When to use temporaldata#

temporaldata is a Python package for working with temporal data. In particular it is designed for complex, multi-modal, multi-resolution data.

Working with temporal data in real-world applications presents several challenges:

  • Multi-resolution data: Different sensors often record at different frequencies (e.g., 1000Hz accelerometer data alongside 30Hz video)
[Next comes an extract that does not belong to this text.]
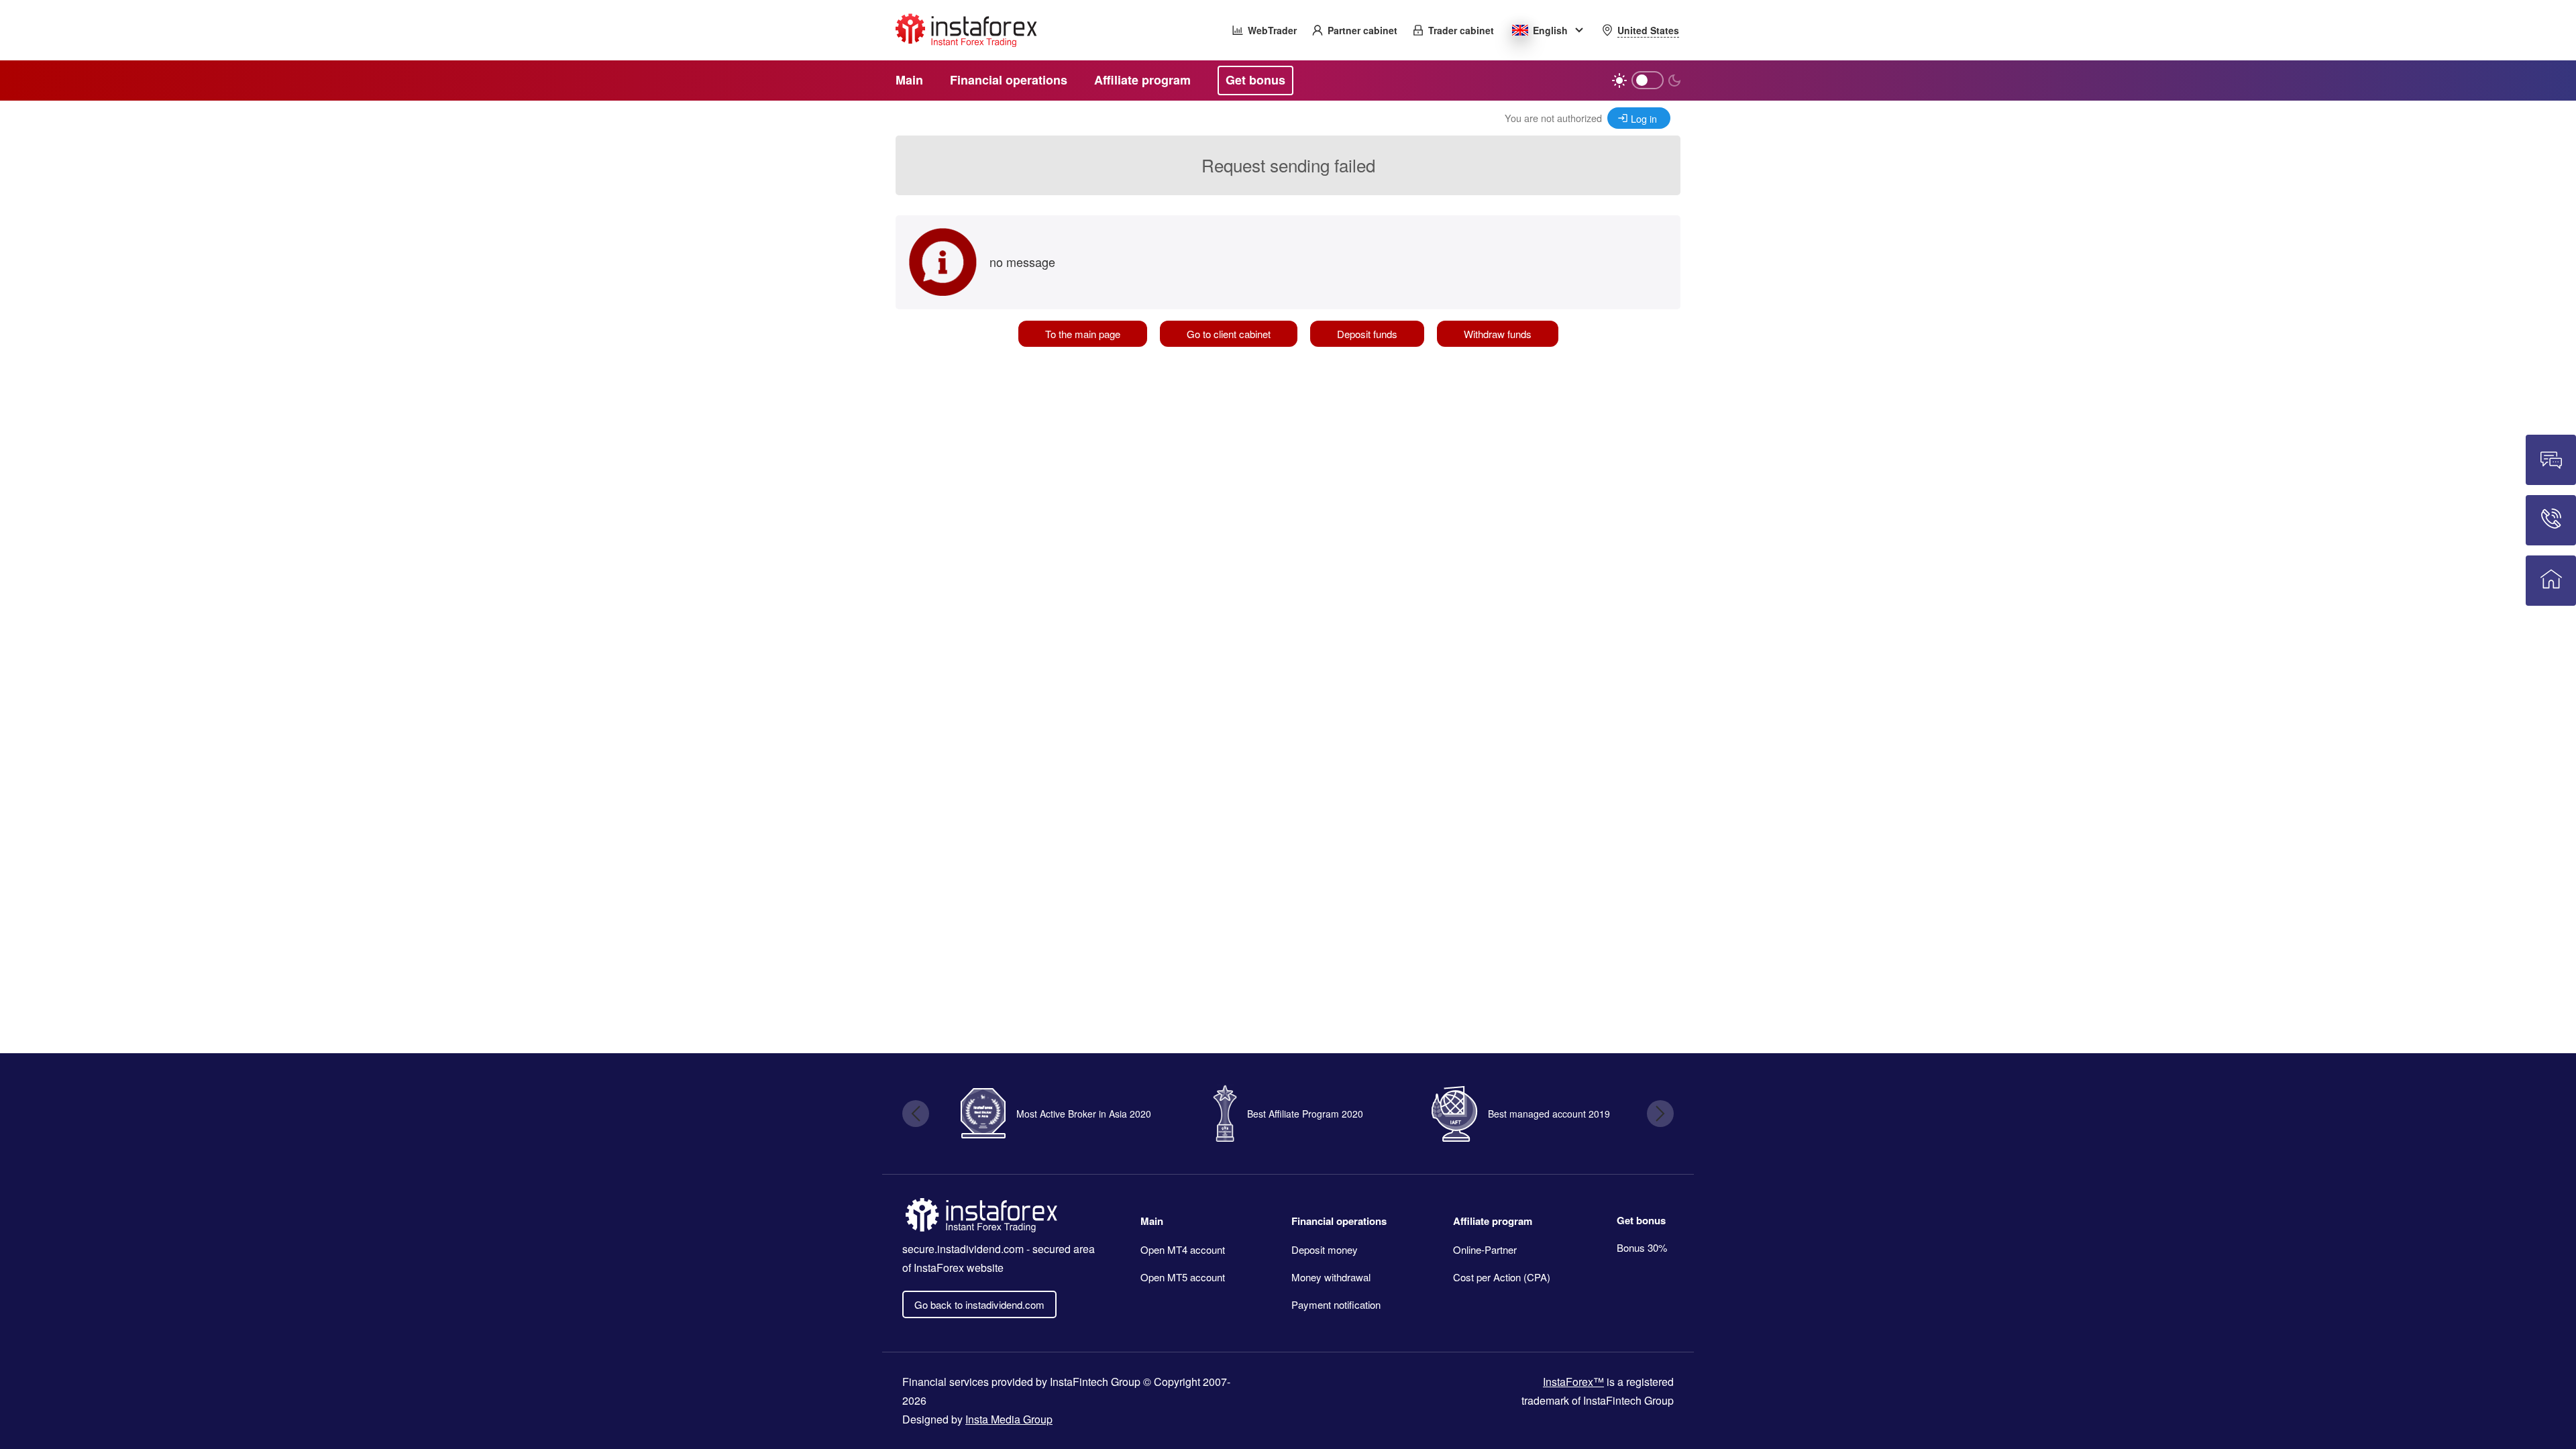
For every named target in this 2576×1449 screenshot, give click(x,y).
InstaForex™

  • Missing or irregular data: Gaps in recordings, manual measurements, or variable sampling rates

  • Complex relationships: Multiple data streams that need to be aligned and analyzed together

  • Large datasets: Efficient access and processing of temporal segments

Traditional approaches using simple array operations become cumbersome when dealing with these challenges. For example:

 1# Traditional approach has limitations
 2import numpy as np
 3
 4# Need separate arrays for different sensors
 5accelerometer = np.random.randn(1000000)  # 1000Hz
 6video = np.random.randn(30000)  # 30Hz
 7manual_readings = np.random.randn(10)  # Sporadic
 8
 9# Difficult to align and slice across different timescales
10# How do we get corresponding data for a 5-second window?

temporaldata provides a solution by:

  1. Offering flexible data structures that handle multi-resolution and irregular data naturally

  2. Providing efficient temporal indexing across all data streams

  3. Maintaining temporal relationships between different data sources

  4. Enabling fast, on-the-fly access to temporal segments without preprocessing

The package is particularly useful for researchers and engineers working with sensor data, time series analysis, or any application involving complex temporal data structures.